→ **Work to complete**
Rename "Microsoft" to "Contoso" throughout the records, from their start through the line containing "pyautogui.click(x=581, y=278)". Give back only those lines, with nothing else changed.

===== Input data

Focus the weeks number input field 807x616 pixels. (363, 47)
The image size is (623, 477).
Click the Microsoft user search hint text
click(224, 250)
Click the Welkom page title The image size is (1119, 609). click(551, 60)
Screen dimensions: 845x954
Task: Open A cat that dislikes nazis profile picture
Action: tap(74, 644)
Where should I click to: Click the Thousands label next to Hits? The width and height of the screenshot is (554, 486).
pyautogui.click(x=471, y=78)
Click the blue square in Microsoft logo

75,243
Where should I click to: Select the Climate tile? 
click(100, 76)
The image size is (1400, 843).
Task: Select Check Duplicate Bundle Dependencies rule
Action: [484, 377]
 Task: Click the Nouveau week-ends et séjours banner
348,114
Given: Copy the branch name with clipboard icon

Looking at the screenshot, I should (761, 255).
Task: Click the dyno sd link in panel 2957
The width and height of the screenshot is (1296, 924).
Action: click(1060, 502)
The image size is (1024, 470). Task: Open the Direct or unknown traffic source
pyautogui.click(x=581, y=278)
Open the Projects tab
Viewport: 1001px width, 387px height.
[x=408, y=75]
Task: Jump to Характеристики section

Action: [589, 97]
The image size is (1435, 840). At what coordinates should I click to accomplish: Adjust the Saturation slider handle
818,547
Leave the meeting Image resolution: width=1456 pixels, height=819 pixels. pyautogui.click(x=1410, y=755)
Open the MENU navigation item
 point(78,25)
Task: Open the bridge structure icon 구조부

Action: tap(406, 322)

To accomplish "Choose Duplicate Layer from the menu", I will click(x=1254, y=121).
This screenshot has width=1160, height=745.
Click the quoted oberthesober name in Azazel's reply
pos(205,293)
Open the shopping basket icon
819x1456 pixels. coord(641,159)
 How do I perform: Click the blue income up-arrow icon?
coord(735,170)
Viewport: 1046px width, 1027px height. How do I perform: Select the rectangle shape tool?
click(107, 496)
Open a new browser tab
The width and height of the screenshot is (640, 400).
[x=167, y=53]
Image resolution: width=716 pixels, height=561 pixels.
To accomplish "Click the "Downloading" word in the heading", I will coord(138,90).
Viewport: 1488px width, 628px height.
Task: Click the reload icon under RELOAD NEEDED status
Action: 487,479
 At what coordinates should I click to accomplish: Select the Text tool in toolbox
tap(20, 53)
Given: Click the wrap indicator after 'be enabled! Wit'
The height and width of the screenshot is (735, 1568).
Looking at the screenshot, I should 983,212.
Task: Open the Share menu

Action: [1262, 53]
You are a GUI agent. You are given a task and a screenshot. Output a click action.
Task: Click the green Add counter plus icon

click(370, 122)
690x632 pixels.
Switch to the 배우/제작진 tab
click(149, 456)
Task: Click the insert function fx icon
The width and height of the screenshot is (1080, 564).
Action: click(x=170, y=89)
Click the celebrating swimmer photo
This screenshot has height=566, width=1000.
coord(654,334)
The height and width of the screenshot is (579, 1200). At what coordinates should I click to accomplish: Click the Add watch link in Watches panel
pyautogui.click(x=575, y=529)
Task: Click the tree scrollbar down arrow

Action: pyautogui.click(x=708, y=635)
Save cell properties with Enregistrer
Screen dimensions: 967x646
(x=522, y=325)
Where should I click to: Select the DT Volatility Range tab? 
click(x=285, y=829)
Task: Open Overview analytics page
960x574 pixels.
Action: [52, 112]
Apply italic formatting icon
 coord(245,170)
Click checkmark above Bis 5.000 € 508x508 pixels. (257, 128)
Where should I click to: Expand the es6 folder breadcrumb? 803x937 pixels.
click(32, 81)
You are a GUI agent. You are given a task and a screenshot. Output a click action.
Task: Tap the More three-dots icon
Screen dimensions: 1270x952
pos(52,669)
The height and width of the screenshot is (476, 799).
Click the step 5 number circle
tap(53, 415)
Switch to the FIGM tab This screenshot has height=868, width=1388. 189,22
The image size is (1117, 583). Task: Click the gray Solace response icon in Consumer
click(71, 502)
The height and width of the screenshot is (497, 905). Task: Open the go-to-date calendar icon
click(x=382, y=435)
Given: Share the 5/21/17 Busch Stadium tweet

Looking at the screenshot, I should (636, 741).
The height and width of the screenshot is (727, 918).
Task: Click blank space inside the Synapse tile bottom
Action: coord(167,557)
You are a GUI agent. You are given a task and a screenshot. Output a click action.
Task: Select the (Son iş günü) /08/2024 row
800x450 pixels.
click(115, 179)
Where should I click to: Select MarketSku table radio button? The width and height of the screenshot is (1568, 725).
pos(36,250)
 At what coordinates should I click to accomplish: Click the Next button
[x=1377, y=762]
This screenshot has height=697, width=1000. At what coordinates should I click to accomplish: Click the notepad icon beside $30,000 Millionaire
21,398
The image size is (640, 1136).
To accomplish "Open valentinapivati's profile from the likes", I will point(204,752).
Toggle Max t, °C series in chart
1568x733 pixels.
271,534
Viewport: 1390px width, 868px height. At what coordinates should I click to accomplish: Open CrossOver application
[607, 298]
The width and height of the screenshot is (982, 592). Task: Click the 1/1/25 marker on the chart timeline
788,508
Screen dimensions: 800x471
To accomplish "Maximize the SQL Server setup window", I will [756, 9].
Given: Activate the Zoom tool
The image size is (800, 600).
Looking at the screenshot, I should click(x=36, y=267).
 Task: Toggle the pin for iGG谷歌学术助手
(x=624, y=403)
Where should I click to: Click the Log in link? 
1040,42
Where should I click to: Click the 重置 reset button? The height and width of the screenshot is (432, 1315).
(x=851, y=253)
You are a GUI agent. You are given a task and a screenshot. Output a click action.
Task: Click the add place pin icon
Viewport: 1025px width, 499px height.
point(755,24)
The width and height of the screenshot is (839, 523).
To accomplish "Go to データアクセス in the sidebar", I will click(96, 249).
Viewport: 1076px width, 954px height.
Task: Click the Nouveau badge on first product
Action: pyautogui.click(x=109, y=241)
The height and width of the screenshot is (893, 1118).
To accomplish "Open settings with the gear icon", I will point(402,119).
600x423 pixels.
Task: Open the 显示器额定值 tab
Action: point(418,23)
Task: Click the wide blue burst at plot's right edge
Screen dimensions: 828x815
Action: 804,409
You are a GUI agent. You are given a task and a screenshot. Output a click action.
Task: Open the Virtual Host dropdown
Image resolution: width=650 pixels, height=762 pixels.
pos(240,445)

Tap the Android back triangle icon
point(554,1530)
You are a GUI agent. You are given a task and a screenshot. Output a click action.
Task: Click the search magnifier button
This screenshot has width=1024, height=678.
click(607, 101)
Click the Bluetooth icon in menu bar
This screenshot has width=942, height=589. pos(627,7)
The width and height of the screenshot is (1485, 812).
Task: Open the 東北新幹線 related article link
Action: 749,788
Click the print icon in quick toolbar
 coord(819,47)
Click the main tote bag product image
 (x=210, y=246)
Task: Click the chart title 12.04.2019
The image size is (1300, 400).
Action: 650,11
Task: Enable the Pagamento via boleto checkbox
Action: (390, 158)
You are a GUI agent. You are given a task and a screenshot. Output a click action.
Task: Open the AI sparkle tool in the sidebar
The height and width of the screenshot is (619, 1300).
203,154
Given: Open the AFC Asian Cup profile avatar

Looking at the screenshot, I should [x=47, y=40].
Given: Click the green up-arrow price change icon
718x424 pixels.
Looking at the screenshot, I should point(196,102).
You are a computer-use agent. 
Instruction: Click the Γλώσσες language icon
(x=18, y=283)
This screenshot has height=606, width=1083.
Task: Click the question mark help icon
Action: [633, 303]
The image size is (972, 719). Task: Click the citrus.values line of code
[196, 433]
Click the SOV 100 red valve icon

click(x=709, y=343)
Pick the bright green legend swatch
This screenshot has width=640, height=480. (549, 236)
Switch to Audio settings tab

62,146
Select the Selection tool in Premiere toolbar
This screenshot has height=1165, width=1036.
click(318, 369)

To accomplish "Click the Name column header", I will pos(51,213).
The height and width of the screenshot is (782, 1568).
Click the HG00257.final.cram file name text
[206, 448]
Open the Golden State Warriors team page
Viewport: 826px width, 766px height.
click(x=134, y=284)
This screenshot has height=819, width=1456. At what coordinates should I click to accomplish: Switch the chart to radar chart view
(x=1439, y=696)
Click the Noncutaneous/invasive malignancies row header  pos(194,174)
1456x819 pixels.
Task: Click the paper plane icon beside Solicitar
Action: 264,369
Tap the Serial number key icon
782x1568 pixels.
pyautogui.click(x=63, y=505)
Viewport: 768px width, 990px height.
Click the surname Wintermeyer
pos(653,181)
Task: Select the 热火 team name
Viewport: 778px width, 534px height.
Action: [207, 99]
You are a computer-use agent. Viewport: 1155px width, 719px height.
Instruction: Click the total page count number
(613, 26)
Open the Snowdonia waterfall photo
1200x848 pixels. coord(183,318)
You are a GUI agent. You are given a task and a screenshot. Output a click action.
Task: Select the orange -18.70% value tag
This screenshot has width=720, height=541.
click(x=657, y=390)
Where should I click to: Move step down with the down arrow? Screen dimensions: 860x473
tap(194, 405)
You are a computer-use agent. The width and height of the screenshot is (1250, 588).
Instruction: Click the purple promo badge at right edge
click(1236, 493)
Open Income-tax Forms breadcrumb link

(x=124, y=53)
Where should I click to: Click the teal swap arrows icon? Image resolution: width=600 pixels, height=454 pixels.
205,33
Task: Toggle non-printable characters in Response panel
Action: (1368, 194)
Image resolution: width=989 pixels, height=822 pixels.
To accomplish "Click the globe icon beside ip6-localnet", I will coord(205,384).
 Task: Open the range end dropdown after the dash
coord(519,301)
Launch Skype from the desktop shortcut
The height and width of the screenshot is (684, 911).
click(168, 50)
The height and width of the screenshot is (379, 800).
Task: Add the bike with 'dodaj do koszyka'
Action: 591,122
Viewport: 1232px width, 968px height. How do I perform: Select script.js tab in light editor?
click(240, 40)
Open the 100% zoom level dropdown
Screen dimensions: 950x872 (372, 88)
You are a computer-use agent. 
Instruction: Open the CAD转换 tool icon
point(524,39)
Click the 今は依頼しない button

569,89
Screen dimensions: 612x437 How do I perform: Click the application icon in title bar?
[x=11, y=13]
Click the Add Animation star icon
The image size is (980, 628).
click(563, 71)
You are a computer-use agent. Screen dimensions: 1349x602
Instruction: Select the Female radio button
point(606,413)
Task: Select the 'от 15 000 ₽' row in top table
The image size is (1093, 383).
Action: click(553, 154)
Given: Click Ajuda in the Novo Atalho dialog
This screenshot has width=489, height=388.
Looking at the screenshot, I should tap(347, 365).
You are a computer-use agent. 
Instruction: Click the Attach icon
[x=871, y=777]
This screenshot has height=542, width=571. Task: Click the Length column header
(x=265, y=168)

==========

→ **Final result**
Focus the weeks number input field 807x616 pixels. (363, 47)
The image size is (623, 477).
Click the Contoso user search hint text
click(224, 250)
Click the Welkom page title The image size is (1119, 609). click(551, 60)
Screen dimensions: 845x954
Task: Open A cat that dislikes nazis profile picture
Action: tap(74, 644)
Where should I click to: Click the Thousands label next to Hits? The width and height of the screenshot is (554, 486).
pyautogui.click(x=471, y=78)
Click the blue square in Contoso logo

75,243
Where should I click to: Select the Climate tile? 
click(100, 76)
The image size is (1400, 843).
Task: Select Check Duplicate Bundle Dependencies rule
Action: [484, 377]
 Task: Click the Nouveau week-ends et séjours banner
348,114
Given: Copy the branch name with clipboard icon

Looking at the screenshot, I should (761, 255).
Task: Click the dyno sd link in panel 2957
The width and height of the screenshot is (1296, 924).
Action: click(1060, 502)
The image size is (1024, 470). Task: Open the Direct or unknown traffic source
pyautogui.click(x=581, y=278)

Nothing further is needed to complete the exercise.